INSTRUCTION:
Substitute "Goal" for every "Instruction" in the records below and write them out again with all other wording unchanged. Omit the pictures from your answer.

PROVIDED MATERIAL:

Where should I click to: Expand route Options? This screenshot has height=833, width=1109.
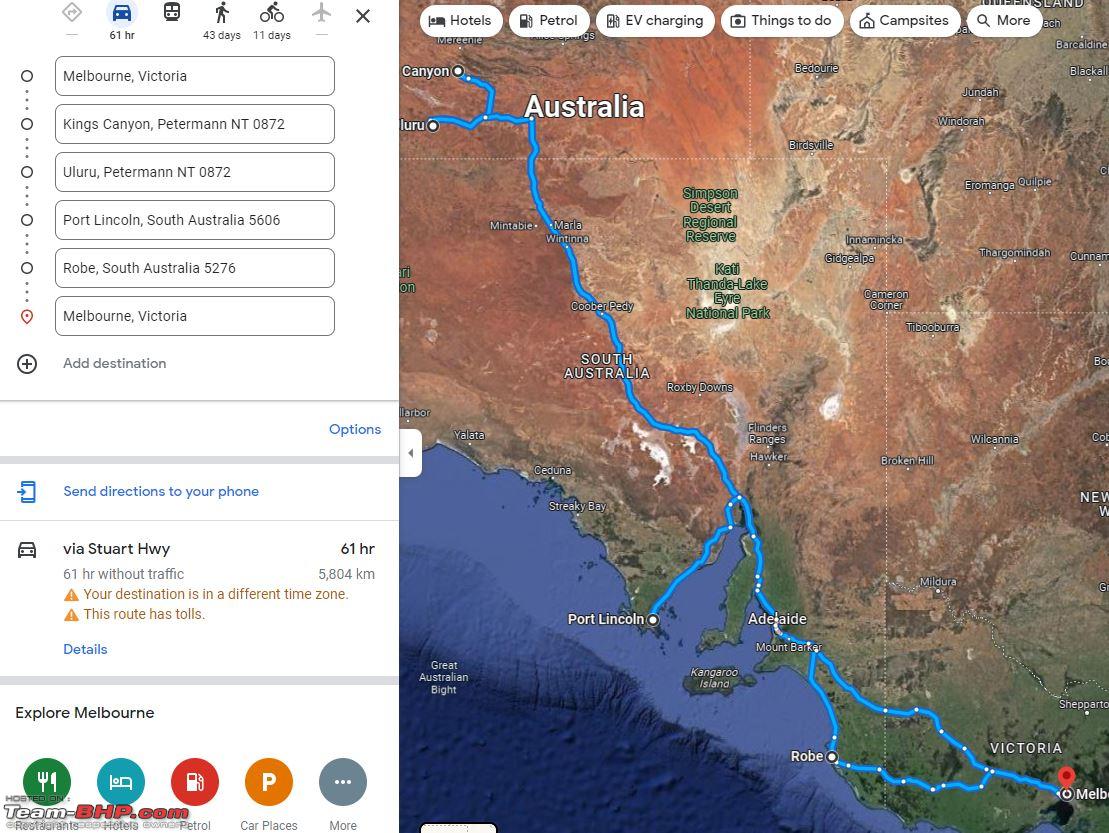click(355, 429)
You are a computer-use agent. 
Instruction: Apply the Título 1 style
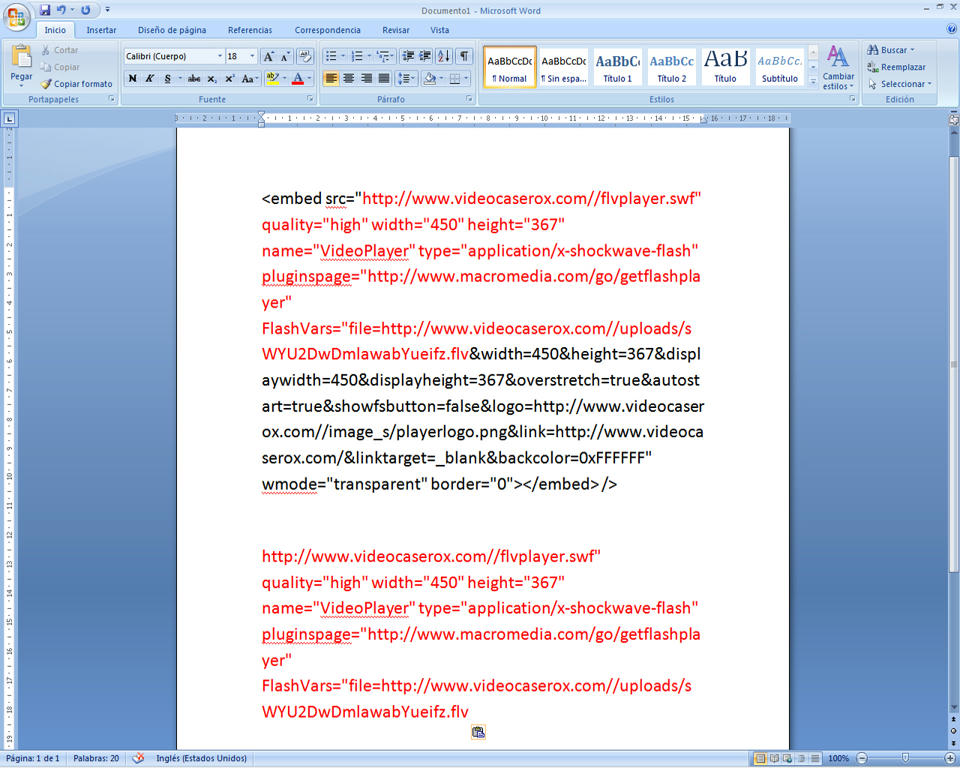click(617, 67)
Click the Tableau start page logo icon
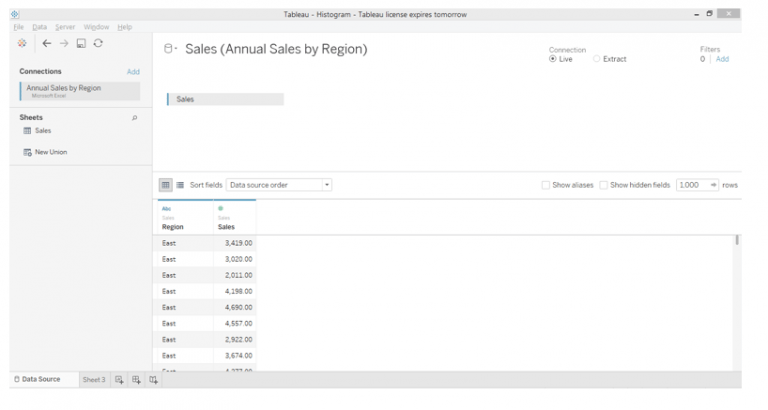This screenshot has width=768, height=410. point(23,44)
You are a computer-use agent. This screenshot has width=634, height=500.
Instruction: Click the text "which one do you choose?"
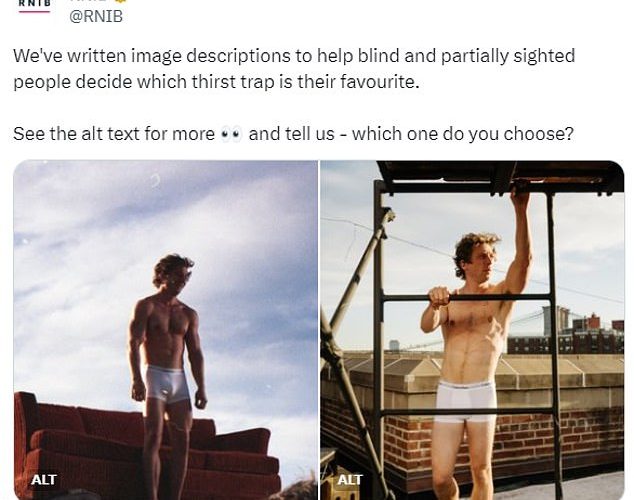(x=463, y=134)
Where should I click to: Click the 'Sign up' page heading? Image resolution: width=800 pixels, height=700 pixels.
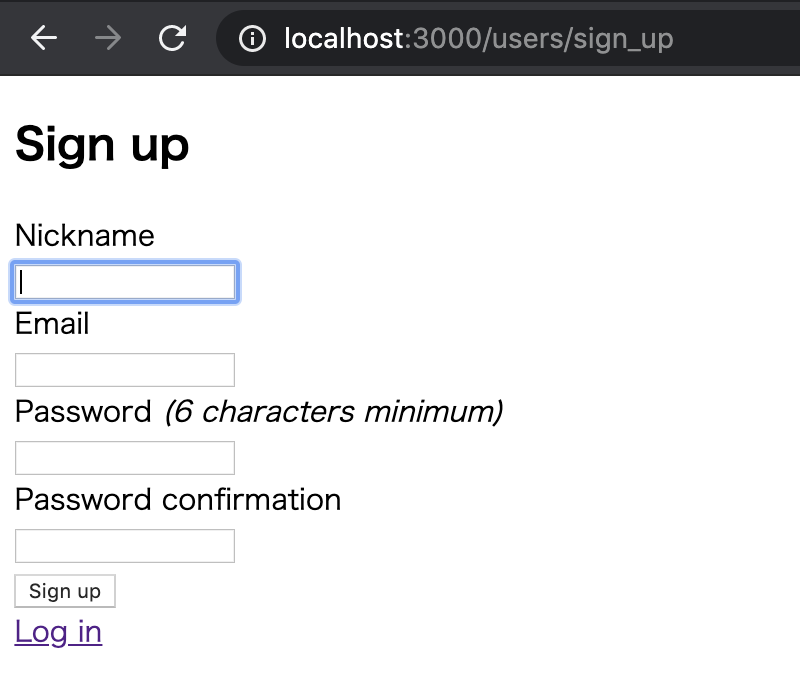pos(102,144)
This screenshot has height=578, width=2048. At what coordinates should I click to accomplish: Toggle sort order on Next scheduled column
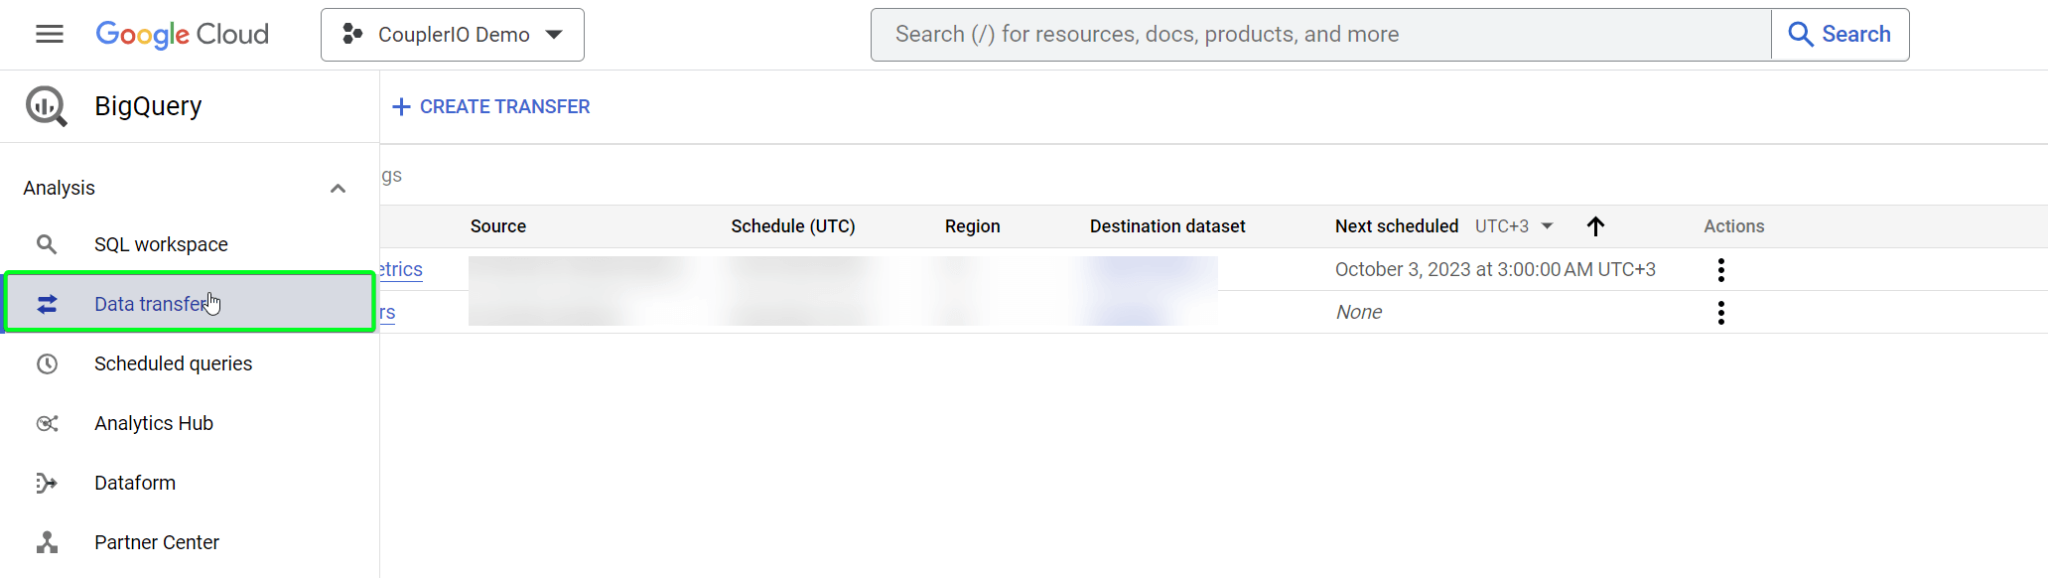click(x=1595, y=226)
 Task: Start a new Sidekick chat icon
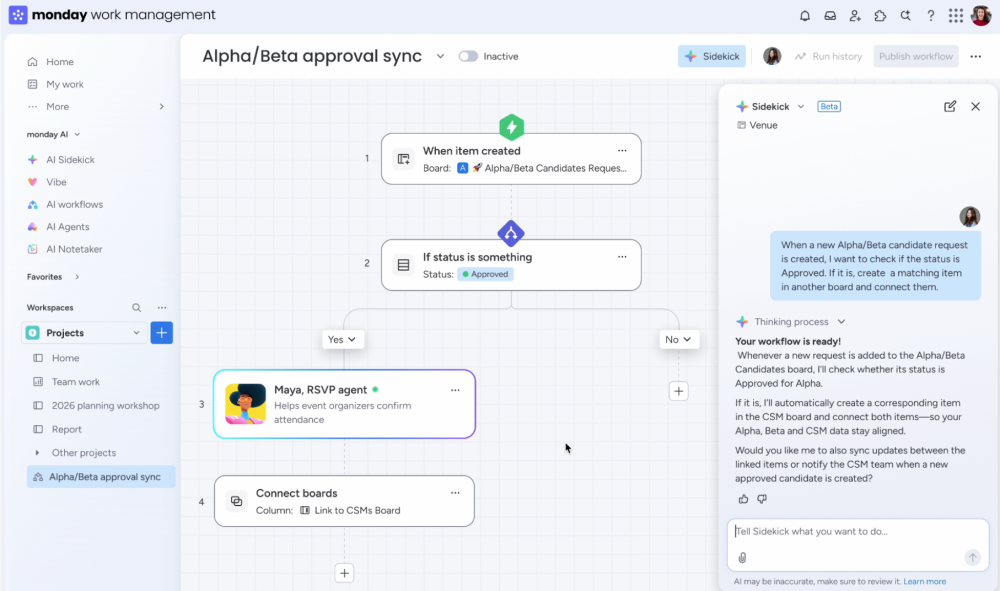pos(950,106)
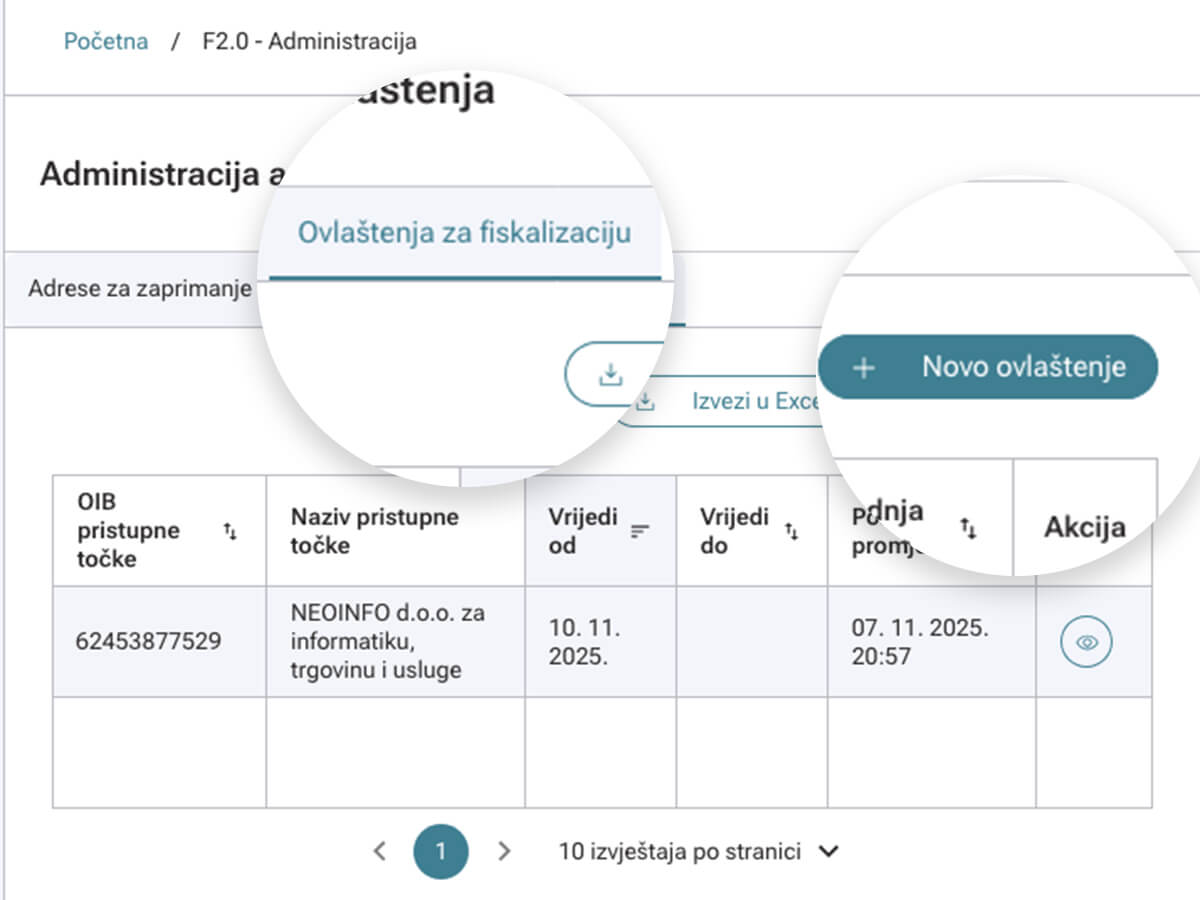1200x900 pixels.
Task: View NEOINFO row details via eye icon
Action: [x=1086, y=642]
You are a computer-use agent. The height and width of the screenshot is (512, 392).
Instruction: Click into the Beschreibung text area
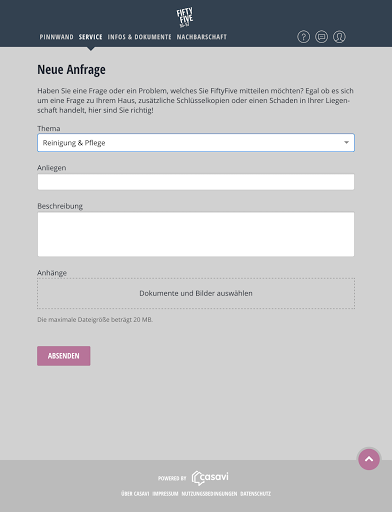click(x=196, y=234)
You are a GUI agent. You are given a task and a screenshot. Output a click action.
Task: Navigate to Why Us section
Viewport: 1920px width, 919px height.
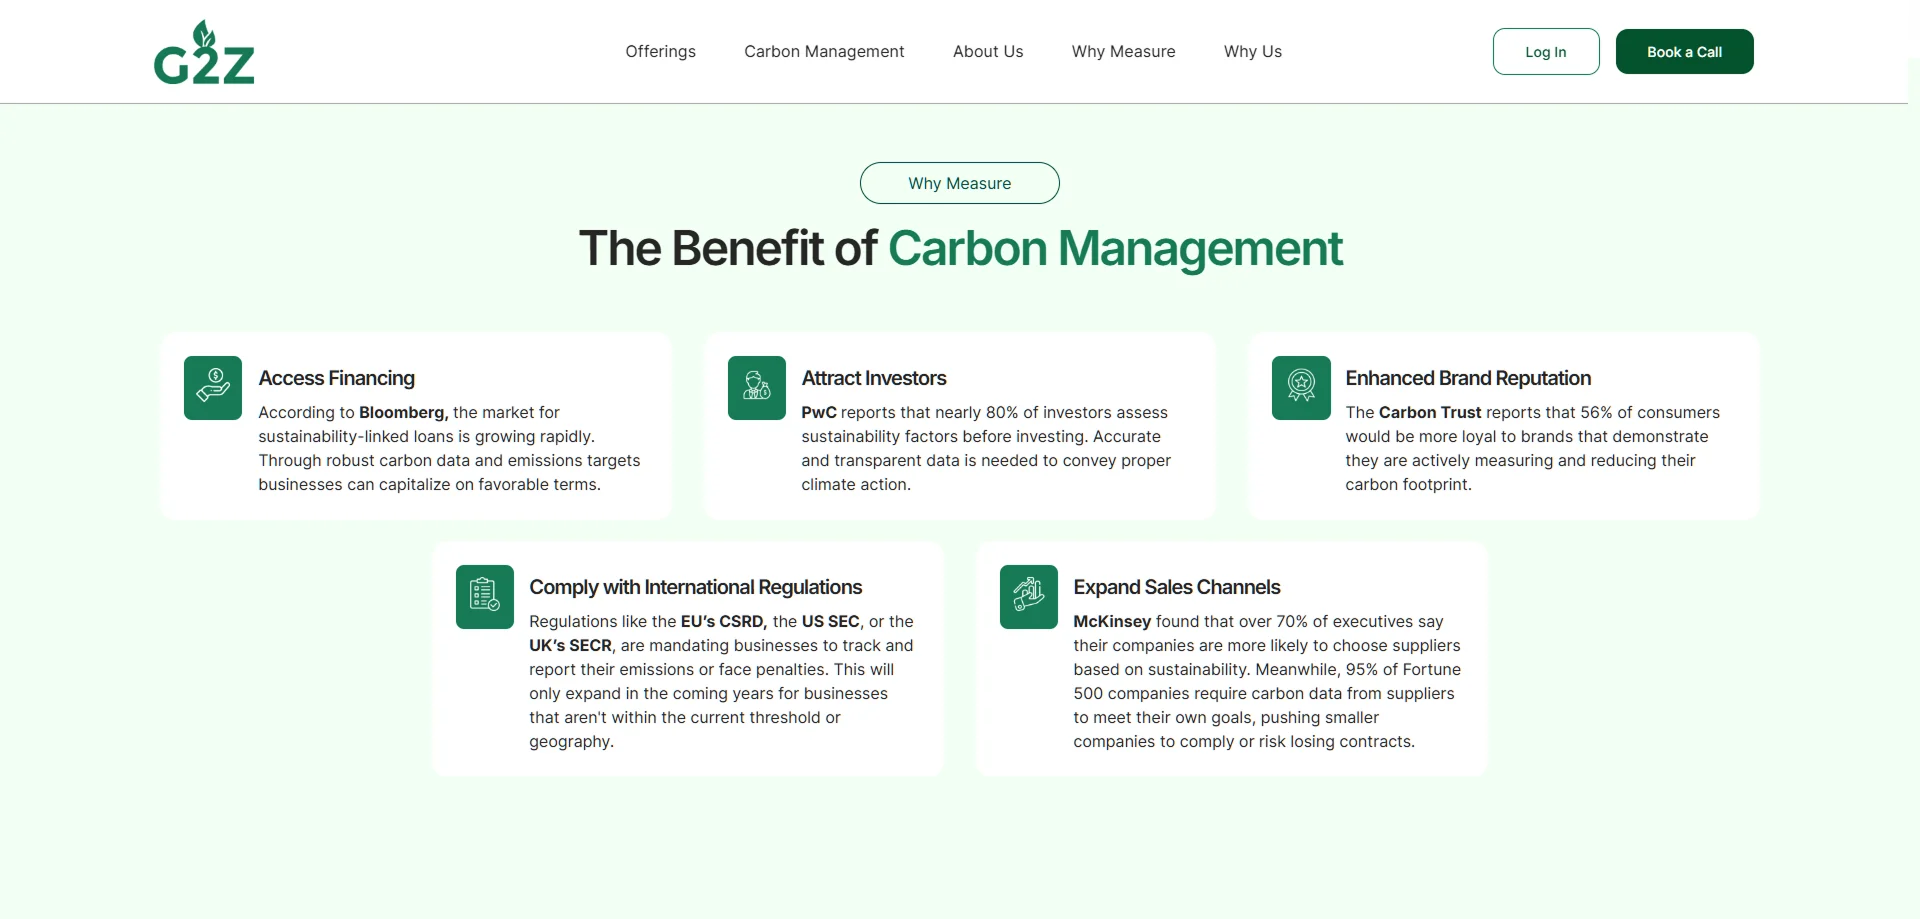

IN RESPONSE:
Where should I click to: Expand route Options? This screenshot has height=833, width=1109.
click(355, 429)
You are a computer-use agent. 
Goal: Apply the Título 1 style
click(617, 67)
Click the Tableau start page logo icon
This screenshot has width=768, height=410. point(23,44)
You are a computer-use agent. This screenshot has width=634, height=500.
Goal: Click the text "which one do you choose?"
(x=463, y=134)
Where should I click to: Click the 'Sign up' page heading? Image resolution: width=800 pixels, height=700 pixels.
pos(102,144)
This screenshot has height=578, width=2048. At what coordinates should I click to accomplish: Toggle sort order on Next scheduled column
click(x=1595, y=226)
 Task: Start a new Sidekick chat icon
pos(950,106)
1200x900 pixels.
Task: View NEOINFO row details via eye icon
Action: [x=1086, y=642]
You are a computer-use agent. The height and width of the screenshot is (512, 392).
Goal: Click into the Beschreibung text area
click(x=196, y=234)
You are a GUI agent. You are given a task and a screenshot. Output a click action.
Task: Navigate to Why Us section
Viewport: 1920px width, 919px height.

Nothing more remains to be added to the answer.